-- Work to do --
Please reproduce the items from the line containing "Image resolution: width=373" through the line containing "point(242,10)", including both of those lines.

-- Extracted records --
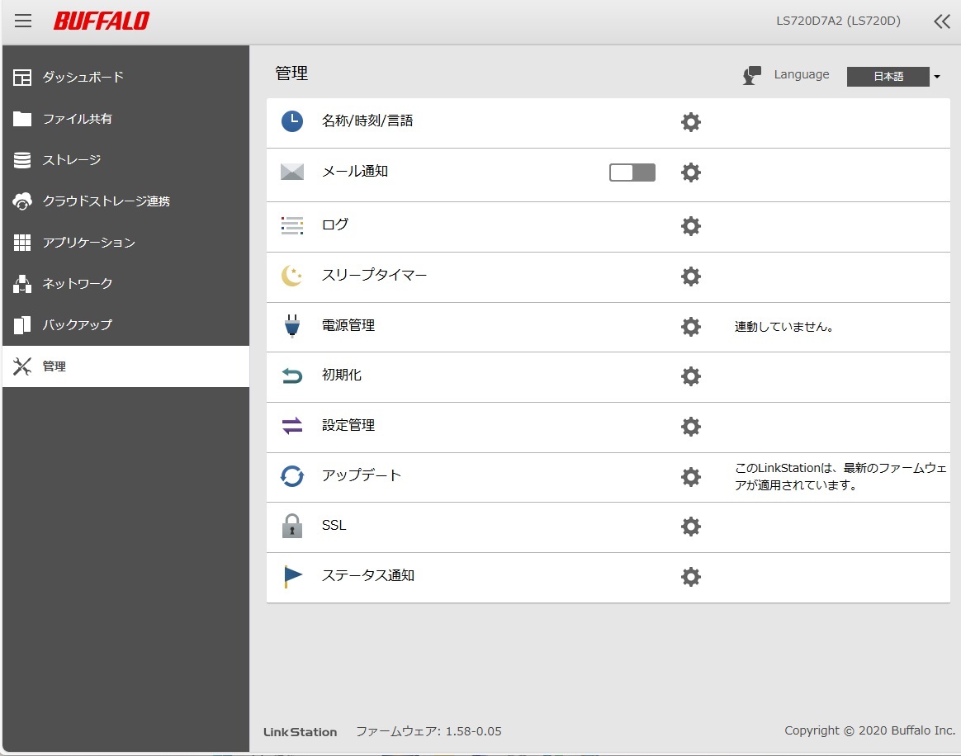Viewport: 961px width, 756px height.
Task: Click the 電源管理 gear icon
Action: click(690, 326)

--

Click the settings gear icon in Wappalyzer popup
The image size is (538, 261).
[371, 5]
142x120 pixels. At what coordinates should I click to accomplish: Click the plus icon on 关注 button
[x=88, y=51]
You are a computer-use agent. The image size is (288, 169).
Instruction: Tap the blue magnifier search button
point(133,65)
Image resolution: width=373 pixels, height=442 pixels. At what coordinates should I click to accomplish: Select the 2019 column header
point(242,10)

-- Exercise result --
Image resolution: width=373 pixels, height=442 pixels. At what coordinates should I click to accomplish: Select the 2019 column header
point(242,10)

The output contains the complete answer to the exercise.